One time, Foltz and the St. Paul sergeant were scouting 200 yards ahead of the point. Suddenly, there were screams of terror from the platoon. They had walked into a real beehive, and those big Vietnamese honeybees were chasing them.

The Black Scarves were riding with the 11th Armored Cavalry Regiment at the end of January when they learned the Tet Offensive had begun. Foltz and others rode atop tanks.

“I would just as soon walk,” he said.

They were called back to Quan Loi Base Camp, where Foltz spent the rest of his tour. On Feb. 13, a friend said, “Let’s go to headquarters so we can go home.”

They walked over, signed out, the commander shook his hand, and off they went in a helicopter to Di An, then to the 90th Replacement Battalion, then on a freedom bird to Travis AFB. From there, he flew a commercial flight to Minneapolis, then to Rochester, where his family greeted him and took him home to Mabel and Hesper.

“I then got insulted by a World War II veteran,” Foltz said.

It was some comment about his Class A uniform.

His time in Vietnam was done, but his service wasn’t over. He was sent to Fort Hood, Texas.

Martin Luther King Jr. was assassinated on April 4. The Army flew his unit to Chicago for riot control. They stayed at Mayor Daley’s gym by Lake Michigan and slept on the floor. They were issued M-14s and no ammo.

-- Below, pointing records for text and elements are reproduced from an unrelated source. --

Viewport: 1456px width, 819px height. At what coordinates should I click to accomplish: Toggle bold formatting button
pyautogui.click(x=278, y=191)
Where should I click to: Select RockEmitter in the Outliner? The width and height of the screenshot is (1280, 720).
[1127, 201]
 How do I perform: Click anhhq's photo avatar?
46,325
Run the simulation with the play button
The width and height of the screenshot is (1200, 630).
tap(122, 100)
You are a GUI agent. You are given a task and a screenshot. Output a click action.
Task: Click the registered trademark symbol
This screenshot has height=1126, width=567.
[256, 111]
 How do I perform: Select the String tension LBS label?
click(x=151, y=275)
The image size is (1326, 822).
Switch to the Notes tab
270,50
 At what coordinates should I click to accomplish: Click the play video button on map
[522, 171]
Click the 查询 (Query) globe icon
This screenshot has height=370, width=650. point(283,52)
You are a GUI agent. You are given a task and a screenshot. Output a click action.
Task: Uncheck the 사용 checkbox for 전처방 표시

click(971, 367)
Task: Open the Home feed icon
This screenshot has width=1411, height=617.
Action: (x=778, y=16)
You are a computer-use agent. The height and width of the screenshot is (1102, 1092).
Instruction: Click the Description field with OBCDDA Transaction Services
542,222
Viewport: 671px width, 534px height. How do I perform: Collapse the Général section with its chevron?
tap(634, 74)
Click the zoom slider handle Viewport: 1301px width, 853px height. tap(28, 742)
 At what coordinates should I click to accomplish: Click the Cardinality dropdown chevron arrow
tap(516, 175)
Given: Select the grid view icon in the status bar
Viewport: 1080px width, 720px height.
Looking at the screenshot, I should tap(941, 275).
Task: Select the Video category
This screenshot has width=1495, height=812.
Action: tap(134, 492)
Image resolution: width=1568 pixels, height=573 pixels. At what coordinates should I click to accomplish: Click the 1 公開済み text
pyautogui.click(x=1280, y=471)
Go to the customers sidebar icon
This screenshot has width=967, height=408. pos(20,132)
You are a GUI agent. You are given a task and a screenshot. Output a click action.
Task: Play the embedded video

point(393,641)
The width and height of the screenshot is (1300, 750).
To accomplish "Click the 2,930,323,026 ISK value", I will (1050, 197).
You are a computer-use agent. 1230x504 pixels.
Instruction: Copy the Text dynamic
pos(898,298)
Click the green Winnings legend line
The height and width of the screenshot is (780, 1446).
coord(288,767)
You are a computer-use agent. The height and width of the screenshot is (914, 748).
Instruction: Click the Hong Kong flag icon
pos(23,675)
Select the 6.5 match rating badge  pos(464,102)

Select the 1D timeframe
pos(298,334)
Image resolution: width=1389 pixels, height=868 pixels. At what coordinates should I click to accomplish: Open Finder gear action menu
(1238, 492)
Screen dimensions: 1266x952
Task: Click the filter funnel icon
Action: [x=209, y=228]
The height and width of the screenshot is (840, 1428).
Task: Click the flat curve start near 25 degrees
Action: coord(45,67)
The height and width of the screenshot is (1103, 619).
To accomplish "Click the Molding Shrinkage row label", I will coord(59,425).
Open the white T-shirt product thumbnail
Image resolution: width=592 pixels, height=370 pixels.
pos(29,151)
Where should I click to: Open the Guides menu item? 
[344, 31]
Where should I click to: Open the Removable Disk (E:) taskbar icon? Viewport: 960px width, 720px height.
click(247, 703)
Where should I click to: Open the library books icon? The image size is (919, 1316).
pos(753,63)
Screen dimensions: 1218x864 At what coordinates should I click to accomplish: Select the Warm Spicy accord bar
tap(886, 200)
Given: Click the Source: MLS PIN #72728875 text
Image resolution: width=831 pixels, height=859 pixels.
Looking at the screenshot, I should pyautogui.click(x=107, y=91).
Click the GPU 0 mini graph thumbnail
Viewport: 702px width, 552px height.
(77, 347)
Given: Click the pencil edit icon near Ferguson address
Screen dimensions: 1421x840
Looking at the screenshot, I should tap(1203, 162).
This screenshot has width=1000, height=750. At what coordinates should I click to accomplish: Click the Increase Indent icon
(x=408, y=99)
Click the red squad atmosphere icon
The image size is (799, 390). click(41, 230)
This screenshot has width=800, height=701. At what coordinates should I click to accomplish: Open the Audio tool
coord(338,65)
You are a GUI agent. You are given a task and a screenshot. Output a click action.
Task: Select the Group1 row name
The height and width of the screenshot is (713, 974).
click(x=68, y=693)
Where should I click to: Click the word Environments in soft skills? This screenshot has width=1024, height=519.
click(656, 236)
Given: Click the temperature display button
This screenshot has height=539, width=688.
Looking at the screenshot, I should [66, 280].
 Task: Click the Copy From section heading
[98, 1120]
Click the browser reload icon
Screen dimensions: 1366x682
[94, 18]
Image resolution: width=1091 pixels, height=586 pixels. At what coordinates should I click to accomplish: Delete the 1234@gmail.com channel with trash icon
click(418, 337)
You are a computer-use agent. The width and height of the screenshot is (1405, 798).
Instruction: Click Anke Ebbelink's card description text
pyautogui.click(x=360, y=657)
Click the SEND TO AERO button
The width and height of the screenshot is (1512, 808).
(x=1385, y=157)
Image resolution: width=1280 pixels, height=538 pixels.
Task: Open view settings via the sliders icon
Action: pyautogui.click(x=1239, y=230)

It was over swiftly, and Foltz was sent to North Fort Hood, where he stayed in a tent city for five more months. It was almost like Vietnam but no combat.

“The tent was a next step up from sleeping on the ground in Vietnam,” he said.

They spent their time training National Guard troops that summer. He was discharged Aug. 31. He got home on a Saturday and went to work at his father’s construction company on Monday.

He did that for a year, then enrolled at Winona State and graduated in 1973 with a degree in social studies and a teaching certificate. He was unable to find a job teaching, though, and returned to the construction company.

In 1986, The American Legion Department of Minnesota had a job opening — hospital representative serving vets at the VA Medical Center in Minneapolis. Two years later, his boss retired, and Foltz got the job as Department service officer, only back then it was called director of rehabilitation.

After six years, he applied for the assistant adjutant position. He was in the role for a year and a half when the adjutant, Al Davis, left. Foltz served as adjutant for the Department of Minnesota from 1995 to his retirement in 2010, one of the longest tenures.

Some of his accomplishments were:
• Going to secret ballots to elect Department officers.
• Reorganizing the Finance Committee to recognize the commander and treasurer as voting members.
• Assembling a staff of dedicated and conscientious people: Laura Weber, Jennifer Kelley, the late Sharon Perrins, Misty Padilla, Roger Myren and Al Zdon.

“These people provided the Minnesota American Legion with reliable support and quality work,” Foltz said. “I was privileged to work with them and for The American Legion Department of Minnesota.”